4. Right to appoint proxy.
5. Right to distribute asses in case of liquidation.
CLASSES OF SHARES
A. Preference shares: The owner has a fixed rate of dividends. They do not have right to vote at meeting. They receive dividends before others ad entitle to return of capital in case of any wind up.
B. Cumulative B. Preference Shares: They receive arrears of dividends not paid before others because their dividends will be carried forward when profit is not made.
C. Participating Preference Shares: They are entitle to extra after ordinary shares have received. They have right to participate in surplus apart from their fixed dividends.
D. Redeemable Preference shares: They have claim before others.
They can be bought back.
They are issue to finance a particular project.
ORDINARY SHARES
This is known as equities. They are the real owners of the business and the risk bearers who receive their dividends after all others have received.
They does not have fixed rate of dividends.
They cannot vote at meeting.
They are the real owners of the business.
They are the risk bearers.
They receive dividends last.
METHODS COMPANY ISSUE ITS SHARES
1. By prospectus publication.
2. By right issue to existing members only.
3. By introduction in the stock exchange for the public to buy
4. By placing via the brokers
5. By offer for sale via merchant bank and financial institutions.
STOCK: Stock can be defined as the bundle of shares or mass of capital which can be transferred in fractional amount.
DEBENTURES: This is a bond inform of loan with a fixed interest rate.

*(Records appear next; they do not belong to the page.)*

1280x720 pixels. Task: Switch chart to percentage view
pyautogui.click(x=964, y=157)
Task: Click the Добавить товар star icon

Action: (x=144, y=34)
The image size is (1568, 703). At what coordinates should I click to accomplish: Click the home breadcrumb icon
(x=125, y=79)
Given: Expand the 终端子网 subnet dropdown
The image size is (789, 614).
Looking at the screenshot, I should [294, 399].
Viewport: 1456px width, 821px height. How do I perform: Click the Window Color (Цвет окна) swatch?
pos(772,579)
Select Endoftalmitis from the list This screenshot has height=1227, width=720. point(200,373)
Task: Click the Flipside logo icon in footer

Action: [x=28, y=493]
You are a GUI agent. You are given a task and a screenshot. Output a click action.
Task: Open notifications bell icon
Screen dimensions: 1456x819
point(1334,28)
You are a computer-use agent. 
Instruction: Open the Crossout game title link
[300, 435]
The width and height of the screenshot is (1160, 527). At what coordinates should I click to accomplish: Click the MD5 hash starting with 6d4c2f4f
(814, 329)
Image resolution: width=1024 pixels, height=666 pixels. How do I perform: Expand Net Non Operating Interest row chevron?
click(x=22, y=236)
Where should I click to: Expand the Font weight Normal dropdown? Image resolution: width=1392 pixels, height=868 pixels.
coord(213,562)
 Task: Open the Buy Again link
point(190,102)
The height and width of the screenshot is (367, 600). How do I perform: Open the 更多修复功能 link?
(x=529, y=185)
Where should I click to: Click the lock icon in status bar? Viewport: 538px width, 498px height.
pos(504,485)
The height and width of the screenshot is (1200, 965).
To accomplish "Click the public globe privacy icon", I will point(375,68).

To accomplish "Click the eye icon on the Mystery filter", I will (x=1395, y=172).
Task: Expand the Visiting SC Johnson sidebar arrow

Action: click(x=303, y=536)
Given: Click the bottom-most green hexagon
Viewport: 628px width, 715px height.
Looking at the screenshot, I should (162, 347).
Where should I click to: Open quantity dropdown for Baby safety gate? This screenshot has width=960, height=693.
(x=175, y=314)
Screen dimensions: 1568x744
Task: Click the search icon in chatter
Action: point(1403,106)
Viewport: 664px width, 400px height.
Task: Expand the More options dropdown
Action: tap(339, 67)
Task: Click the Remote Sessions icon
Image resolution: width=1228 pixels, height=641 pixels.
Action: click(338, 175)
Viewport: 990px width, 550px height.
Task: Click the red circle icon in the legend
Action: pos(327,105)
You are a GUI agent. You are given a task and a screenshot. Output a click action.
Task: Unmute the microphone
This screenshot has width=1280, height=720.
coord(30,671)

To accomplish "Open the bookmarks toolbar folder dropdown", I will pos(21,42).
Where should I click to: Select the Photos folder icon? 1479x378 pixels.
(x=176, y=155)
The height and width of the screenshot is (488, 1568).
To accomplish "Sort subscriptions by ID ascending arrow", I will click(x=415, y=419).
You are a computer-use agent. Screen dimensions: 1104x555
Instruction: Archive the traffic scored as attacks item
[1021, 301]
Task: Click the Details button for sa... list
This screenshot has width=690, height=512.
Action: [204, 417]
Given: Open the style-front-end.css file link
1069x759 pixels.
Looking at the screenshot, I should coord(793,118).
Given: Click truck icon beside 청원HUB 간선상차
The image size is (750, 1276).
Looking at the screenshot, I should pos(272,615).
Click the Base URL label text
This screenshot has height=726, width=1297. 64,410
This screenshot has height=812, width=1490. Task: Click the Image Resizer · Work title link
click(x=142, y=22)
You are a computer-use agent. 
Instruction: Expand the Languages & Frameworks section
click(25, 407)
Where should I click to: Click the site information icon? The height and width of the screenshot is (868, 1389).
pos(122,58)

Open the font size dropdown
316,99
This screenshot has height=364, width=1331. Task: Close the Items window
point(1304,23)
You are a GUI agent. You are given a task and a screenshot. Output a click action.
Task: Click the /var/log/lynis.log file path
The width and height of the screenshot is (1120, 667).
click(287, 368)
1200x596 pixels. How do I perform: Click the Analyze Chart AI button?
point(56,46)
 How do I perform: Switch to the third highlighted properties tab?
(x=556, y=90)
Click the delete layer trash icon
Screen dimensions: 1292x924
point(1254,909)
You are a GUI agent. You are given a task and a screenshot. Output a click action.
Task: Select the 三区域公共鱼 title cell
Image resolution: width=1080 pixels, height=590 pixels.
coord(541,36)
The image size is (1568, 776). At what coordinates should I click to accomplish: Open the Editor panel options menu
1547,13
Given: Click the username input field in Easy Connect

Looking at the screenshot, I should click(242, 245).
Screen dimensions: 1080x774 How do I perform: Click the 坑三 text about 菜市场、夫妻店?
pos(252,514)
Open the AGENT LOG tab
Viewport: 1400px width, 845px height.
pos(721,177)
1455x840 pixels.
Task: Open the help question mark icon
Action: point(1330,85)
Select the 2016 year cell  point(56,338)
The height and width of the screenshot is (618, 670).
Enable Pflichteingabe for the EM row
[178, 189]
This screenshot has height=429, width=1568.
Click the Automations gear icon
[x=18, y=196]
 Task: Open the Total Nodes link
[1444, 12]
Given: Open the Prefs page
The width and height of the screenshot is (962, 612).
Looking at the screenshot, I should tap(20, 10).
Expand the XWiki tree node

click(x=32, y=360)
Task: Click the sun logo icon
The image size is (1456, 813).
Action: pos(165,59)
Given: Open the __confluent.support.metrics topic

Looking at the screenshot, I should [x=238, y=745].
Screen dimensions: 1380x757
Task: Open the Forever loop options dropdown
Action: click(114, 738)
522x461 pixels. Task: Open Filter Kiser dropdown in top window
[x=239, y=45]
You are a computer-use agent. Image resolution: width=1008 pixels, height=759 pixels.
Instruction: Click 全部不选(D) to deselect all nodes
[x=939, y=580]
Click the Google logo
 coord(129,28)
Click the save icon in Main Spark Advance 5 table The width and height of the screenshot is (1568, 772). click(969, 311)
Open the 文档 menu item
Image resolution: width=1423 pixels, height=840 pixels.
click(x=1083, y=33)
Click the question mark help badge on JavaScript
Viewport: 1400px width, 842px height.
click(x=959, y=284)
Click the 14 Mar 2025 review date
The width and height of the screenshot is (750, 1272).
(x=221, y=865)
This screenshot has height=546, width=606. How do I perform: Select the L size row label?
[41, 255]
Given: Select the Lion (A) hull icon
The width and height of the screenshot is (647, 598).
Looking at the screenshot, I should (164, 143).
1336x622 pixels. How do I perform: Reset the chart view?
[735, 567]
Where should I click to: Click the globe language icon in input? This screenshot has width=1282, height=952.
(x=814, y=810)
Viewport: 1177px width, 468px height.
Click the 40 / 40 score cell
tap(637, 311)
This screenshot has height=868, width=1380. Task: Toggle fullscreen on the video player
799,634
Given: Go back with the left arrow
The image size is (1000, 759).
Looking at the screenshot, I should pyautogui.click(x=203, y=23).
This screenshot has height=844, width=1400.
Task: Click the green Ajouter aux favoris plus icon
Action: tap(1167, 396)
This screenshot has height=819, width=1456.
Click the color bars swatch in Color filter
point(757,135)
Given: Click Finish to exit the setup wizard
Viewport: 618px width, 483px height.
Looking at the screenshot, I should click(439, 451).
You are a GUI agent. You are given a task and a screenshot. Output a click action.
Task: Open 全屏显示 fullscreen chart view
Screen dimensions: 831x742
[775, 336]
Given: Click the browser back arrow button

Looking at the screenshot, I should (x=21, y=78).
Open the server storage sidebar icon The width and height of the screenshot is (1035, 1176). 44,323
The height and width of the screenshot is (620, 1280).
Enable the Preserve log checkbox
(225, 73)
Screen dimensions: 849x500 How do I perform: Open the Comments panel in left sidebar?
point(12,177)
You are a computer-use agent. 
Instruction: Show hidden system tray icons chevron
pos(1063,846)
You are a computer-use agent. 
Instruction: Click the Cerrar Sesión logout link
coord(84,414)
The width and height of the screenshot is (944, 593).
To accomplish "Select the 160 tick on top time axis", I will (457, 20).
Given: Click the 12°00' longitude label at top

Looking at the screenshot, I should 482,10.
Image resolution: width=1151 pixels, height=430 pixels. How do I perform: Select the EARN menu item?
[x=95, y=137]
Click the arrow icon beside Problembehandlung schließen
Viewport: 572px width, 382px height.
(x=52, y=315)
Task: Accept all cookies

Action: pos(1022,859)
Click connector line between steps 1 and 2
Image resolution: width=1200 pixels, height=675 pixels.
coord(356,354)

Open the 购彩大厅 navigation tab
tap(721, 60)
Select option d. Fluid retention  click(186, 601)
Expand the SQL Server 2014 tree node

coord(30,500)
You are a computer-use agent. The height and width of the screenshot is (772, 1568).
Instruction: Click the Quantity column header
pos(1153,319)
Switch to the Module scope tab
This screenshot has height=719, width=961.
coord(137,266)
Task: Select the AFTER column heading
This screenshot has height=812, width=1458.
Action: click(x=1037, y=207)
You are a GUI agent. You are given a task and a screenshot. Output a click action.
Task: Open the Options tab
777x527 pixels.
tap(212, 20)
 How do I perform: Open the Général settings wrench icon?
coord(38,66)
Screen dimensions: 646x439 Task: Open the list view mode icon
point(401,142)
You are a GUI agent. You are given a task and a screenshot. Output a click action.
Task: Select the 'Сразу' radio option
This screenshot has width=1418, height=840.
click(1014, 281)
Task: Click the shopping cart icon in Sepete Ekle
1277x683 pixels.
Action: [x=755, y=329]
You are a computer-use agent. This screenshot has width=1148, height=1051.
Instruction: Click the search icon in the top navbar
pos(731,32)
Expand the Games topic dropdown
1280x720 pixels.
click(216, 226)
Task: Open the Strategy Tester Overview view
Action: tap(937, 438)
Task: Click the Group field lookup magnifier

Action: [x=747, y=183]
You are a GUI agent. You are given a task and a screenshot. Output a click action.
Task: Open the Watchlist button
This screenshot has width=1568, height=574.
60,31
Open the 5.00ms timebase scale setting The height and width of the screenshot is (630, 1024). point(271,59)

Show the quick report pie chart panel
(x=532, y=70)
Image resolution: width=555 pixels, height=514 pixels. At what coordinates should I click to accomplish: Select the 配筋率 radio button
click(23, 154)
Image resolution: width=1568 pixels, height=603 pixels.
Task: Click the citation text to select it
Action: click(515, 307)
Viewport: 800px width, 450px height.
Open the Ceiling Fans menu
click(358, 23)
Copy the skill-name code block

The owners cannot share in the company profit.
MERGER: This is the coming together or amalgamation of two or more companies to become one new company.
REASONS FOR MERGING:
1. To remove competition.
2. To become one big company.
3. To acquire technical man power.
4. For business diversification.
5. To guarantee production and supply always.
6. To raise more capital.
7. To prevent liquidation.
EFFECTS OF MERGER
A. The firms become one.
B. All combining parties cease to exist.
C. The new company possesses assets.
D. The new company acquires both debts and duties.
PROCEDURES FOR MERGER
1. The plan must be approved by all parties.
2. All documents must be submitted to the appropriate office.
3. There must be certificate of merger.
4. The board of both firms must adopt new name.
EVALUATION:
a. What are the characteristics of Joint Stock Company?
b. Differentiate between the public and private limited company.
HOME WORK: Give reasons for the winding up of a company.